* **WHAT THE EXERCISE ASKS**
Among the entries below, take the line with "The height and width of the screenshot is (517, 1080)." and the line with "Task: Open the Post Type chart hamburger menu", and output them and every line between them exactly, with nothing else.

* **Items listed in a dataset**
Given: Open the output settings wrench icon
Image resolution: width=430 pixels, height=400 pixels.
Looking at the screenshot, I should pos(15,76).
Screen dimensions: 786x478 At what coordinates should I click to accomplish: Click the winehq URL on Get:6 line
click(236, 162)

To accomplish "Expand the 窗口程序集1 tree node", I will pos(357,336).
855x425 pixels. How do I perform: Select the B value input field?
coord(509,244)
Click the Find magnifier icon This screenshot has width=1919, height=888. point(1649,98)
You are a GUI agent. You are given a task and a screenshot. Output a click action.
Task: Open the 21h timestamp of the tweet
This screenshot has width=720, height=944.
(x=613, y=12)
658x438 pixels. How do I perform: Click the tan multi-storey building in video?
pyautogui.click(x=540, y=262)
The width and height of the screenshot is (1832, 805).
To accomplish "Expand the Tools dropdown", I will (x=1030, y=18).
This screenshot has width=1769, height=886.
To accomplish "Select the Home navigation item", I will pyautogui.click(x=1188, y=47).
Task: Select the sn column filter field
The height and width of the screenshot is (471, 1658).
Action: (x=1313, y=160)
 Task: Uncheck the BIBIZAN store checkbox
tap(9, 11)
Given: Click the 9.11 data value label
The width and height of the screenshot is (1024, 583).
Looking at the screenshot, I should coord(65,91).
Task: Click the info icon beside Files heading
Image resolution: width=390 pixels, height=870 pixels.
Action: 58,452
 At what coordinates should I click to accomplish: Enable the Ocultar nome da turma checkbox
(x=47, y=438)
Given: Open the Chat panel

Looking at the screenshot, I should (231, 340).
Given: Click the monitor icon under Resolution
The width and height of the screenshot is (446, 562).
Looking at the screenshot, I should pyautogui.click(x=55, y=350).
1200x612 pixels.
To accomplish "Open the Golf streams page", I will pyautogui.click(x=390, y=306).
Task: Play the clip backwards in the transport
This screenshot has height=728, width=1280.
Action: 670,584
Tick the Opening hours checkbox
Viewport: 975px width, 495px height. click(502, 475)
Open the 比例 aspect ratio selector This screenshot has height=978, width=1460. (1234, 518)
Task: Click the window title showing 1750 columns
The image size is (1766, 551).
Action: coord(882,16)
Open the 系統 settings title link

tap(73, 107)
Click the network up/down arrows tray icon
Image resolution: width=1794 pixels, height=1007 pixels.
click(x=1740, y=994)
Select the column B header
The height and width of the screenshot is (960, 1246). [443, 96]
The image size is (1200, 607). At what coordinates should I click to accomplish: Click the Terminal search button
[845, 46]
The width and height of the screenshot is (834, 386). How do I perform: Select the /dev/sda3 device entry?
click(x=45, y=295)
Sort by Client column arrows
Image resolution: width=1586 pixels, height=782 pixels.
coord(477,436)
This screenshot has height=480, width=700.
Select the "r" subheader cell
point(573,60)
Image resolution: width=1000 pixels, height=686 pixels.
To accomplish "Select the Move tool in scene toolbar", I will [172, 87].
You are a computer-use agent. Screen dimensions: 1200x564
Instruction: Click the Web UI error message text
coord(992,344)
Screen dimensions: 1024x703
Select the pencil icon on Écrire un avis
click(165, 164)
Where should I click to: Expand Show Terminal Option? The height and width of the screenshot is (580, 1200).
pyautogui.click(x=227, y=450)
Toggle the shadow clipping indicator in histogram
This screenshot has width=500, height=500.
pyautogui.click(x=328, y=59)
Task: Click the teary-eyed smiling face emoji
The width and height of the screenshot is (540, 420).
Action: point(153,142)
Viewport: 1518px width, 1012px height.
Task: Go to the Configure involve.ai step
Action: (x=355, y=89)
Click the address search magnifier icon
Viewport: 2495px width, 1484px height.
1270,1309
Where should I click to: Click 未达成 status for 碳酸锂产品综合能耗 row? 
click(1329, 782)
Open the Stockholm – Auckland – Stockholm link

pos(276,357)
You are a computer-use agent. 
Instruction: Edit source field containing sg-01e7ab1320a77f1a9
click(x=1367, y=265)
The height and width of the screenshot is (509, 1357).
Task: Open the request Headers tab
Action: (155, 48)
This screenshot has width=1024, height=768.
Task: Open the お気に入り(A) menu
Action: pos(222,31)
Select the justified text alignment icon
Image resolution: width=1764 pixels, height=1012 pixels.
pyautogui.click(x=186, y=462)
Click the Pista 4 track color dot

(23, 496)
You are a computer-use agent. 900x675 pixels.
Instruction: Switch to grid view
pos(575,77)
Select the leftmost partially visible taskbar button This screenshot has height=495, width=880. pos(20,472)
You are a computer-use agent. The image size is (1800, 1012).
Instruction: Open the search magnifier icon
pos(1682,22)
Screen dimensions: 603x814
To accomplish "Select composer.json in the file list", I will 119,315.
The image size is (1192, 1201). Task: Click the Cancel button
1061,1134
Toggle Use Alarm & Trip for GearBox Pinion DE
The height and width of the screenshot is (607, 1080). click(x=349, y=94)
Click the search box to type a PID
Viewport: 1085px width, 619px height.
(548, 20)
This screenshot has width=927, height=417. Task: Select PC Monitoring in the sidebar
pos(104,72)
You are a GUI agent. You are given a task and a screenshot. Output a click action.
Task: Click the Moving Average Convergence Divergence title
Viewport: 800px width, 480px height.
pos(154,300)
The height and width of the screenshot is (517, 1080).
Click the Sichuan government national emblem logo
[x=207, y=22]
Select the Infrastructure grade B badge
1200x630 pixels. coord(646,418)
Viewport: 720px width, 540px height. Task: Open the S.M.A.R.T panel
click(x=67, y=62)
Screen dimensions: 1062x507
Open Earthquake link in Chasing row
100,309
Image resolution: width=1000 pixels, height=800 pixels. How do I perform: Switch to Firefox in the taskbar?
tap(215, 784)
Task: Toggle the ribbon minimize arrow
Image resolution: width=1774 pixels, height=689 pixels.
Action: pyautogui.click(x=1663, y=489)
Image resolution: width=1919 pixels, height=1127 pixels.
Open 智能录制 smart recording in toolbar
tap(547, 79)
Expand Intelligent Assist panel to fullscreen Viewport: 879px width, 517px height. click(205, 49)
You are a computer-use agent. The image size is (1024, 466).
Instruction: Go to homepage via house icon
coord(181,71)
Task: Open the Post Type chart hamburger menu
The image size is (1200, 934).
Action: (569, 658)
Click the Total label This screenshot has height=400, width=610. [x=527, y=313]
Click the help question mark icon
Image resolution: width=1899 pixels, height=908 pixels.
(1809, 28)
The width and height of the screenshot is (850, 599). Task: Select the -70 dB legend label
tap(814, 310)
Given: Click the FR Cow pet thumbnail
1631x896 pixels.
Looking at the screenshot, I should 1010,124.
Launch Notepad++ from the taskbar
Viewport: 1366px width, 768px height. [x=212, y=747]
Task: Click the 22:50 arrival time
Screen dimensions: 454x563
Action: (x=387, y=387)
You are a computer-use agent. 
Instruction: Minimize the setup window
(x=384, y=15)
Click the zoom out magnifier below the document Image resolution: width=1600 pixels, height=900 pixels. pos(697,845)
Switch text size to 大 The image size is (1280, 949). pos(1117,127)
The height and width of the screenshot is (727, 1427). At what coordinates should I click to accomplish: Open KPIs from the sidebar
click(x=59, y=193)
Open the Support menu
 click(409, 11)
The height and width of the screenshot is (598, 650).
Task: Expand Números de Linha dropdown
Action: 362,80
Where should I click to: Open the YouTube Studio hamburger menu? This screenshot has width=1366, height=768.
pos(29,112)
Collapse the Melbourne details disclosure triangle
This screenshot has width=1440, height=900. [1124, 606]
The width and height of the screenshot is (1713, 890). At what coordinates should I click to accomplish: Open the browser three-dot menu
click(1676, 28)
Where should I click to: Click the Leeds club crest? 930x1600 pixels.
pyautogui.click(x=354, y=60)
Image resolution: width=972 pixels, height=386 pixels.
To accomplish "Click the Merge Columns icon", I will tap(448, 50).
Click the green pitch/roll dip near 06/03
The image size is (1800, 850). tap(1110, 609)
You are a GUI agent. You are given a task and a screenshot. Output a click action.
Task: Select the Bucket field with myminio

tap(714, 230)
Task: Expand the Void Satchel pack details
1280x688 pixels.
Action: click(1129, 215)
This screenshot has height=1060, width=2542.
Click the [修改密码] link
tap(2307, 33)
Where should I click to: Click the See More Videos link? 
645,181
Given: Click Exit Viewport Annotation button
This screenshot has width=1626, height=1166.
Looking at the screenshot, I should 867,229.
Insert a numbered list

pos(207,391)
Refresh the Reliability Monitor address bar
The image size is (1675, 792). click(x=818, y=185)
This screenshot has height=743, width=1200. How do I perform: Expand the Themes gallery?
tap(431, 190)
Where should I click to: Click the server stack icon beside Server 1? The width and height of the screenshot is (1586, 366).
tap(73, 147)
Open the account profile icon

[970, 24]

* **RESULT OF THIS EXERCISE**
The height and width of the screenshot is (517, 1080).
Click the Sichuan government national emblem logo
[x=207, y=22]
Select the Infrastructure grade B badge
1200x630 pixels. coord(646,418)
Viewport: 720px width, 540px height. Task: Open the S.M.A.R.T panel
click(x=67, y=62)
Screen dimensions: 1062x507
Open Earthquake link in Chasing row
100,309
Image resolution: width=1000 pixels, height=800 pixels. How do I perform: Switch to Firefox in the taskbar?
tap(215, 784)
Task: Toggle the ribbon minimize arrow
Image resolution: width=1774 pixels, height=689 pixels.
Action: pyautogui.click(x=1663, y=489)
Image resolution: width=1919 pixels, height=1127 pixels.
Open 智能录制 smart recording in toolbar
tap(547, 79)
Expand Intelligent Assist panel to fullscreen Viewport: 879px width, 517px height. click(205, 49)
You are a computer-use agent. The image size is (1024, 466).
Instruction: Go to homepage via house icon
coord(181,71)
Task: Open the Post Type chart hamburger menu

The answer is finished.